Open matthchr opened 5 years ago
Is the problem reproducible on the result of pickling and then unpickling your tree? If this is the case, you could attach the pickle of your tree to this issue and we would be able to analyse the tree. Otherwise, you have a way to mostly repair your tree with this approach. Of course, it is possible that your tree can no longer be pickled.
Note that you should also tell which ZODB version you are using.
A BTree consists of two parts: a tree form access structure and a linked list of buckets. Your observation indicates that the access structure is damaged. Fortunately, the entire relevant information is contained in the linked bucket list. You can rebuild the tree from this list: create a new tree, iterate over the bucket list and put their content into the new tree. Thus, you willl be able to recover. Nevertheless, it might be interesting to learn in what way the structure is damaged.
@d-maurer thanks for the quick response. We're using ZODB 5.5.1, BTrees 4.5.1
Yes, the problem persists through pickling -- even modifying the broken BTree in a variety of ways (such as removing other items and then re-persisting it) doesn't make the issue go away.
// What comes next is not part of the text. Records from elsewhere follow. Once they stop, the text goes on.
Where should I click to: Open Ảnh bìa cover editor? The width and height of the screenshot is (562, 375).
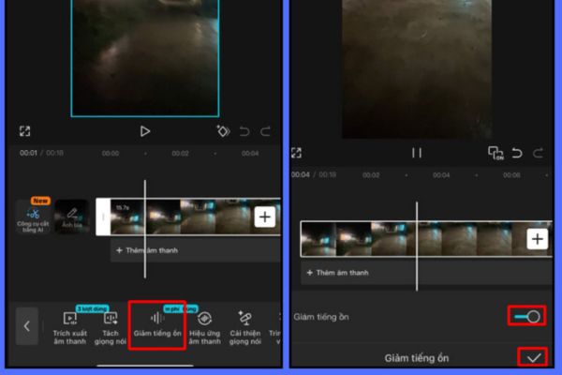(71, 217)
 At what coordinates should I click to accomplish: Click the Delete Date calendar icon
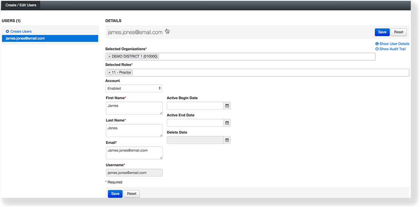coord(227,140)
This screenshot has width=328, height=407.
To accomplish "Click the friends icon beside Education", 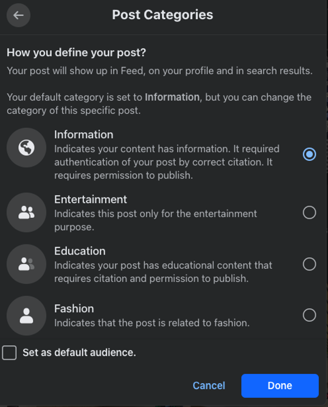I will (26, 264).
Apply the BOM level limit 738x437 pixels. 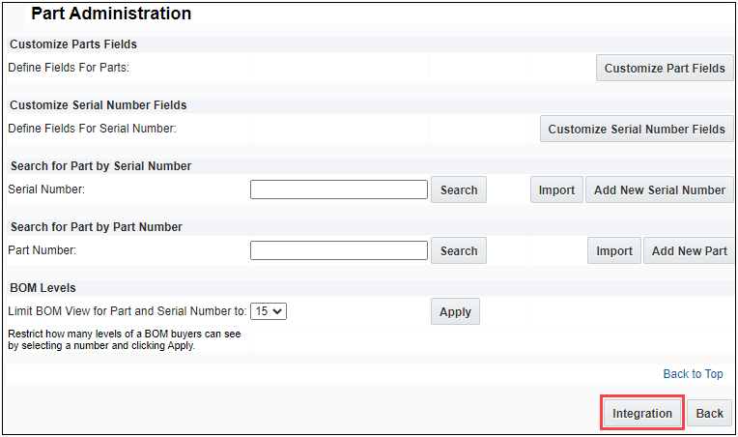[455, 312]
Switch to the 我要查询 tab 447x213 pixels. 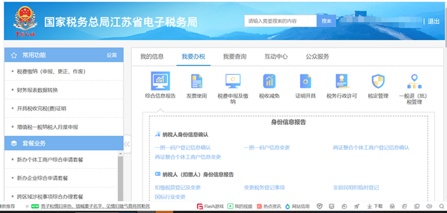click(235, 56)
I've attached the BTree in question saved into a basic ZODB with the same version mentioned above, located at matthchr.zip -- unzip it and it contains matthchr.db
.
You can crack it open like so:
zodb = ZODB.DB('matthchr.db')
conn = zodb.open()
repro = conn.root()['a']
I'm not super interested in repairing this (there's not any critical data in the BTree which I am afraid of losing) -- more in understanding either what we did wrong to cause this, or if there is a bug in ZODB/BTrees which needs to be fixed.
Matthew Christopher wrote at 2019-3-15 14:59 -0700:
@d-maurer thanks for the quick response. We're using ZODB 5.5.1, BTrees 4.5.1
I've attached the BTree in question saved into a basic ZODB with the same version mentioned above, located at matthchr.zip -- unzip it and it contains
matthchr.db
.You can crack it open like so:
zodb = ZODB.DB('matthchr.db') conn = zodb.open() repro = conn.root()['a']
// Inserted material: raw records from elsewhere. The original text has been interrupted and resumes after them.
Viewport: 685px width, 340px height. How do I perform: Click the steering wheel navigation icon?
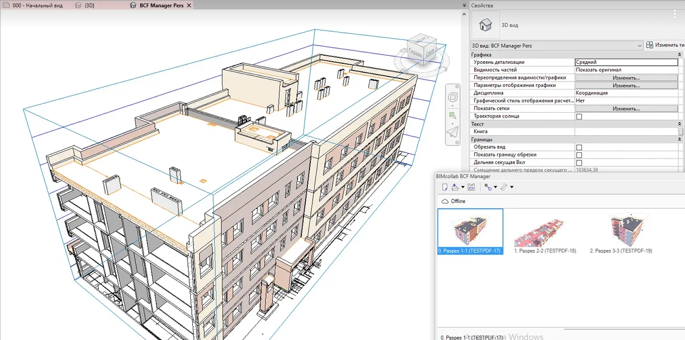pos(453,98)
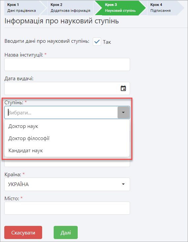Expand the Країна dropdown arrow

[x=123, y=184]
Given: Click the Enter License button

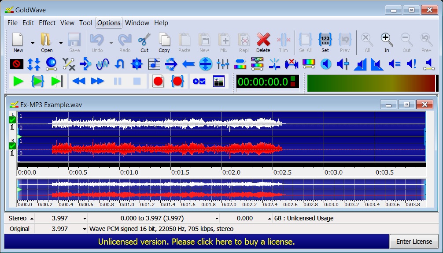Looking at the screenshot, I should pos(414,242).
I'm not super interested in repairing this (there's not any critical data in the BTree which I am afraid of losing) -- more in understanding either what we did wrong to cause this, or if there is a bug in ZODB/BTrees which needs to be fixed.
I have found what is wrong with your tree.
From the documentation (--> "Development.txt" in the "BTrees" package):
In your tree, this condition is violated: the last bucket is empty.
You can verify this by looking at its state
repro.__getstate__()
. This is a pair where the first element
represents the first level structure of the tree and the second
element is the reference to the first bucket.
The structure is represented by a tuple of the
form "b_0, s_1, b_1, ..., b_n-1, s_n, b_n" where the "b_i"
are buckets and the "s_i" separators.
"repro.getstate()[0][-1]" gives the empty "BTrees.OOBTree.OOBucket([])".
That you see such an inconsistency likely indicates a bug in the "BTrees" code. The static state does not allow to determine with certainty what this bug could be but as conflict resolution is particularly difficult (and "BTrees" try to resolve conflicts aggressively), a conflict resolution problem could be a candidate.
Is you tree used in an environment with high conflict risk (i.e. many concurrent writes)?
Matthew Christopher wrote at 2019-3-15 14:59 -0700:
... We're using ZODB 5.5.1, BTrees 4.5.1
... and python 3.
The instance we saw this bug may have had concurrent writes. We actually do our best to avoid them via locking but after I saw this I went and looked and realized there's at least once place where we wern't locking properly and could've allowed a concurrent write (add w/ simultaneous delete).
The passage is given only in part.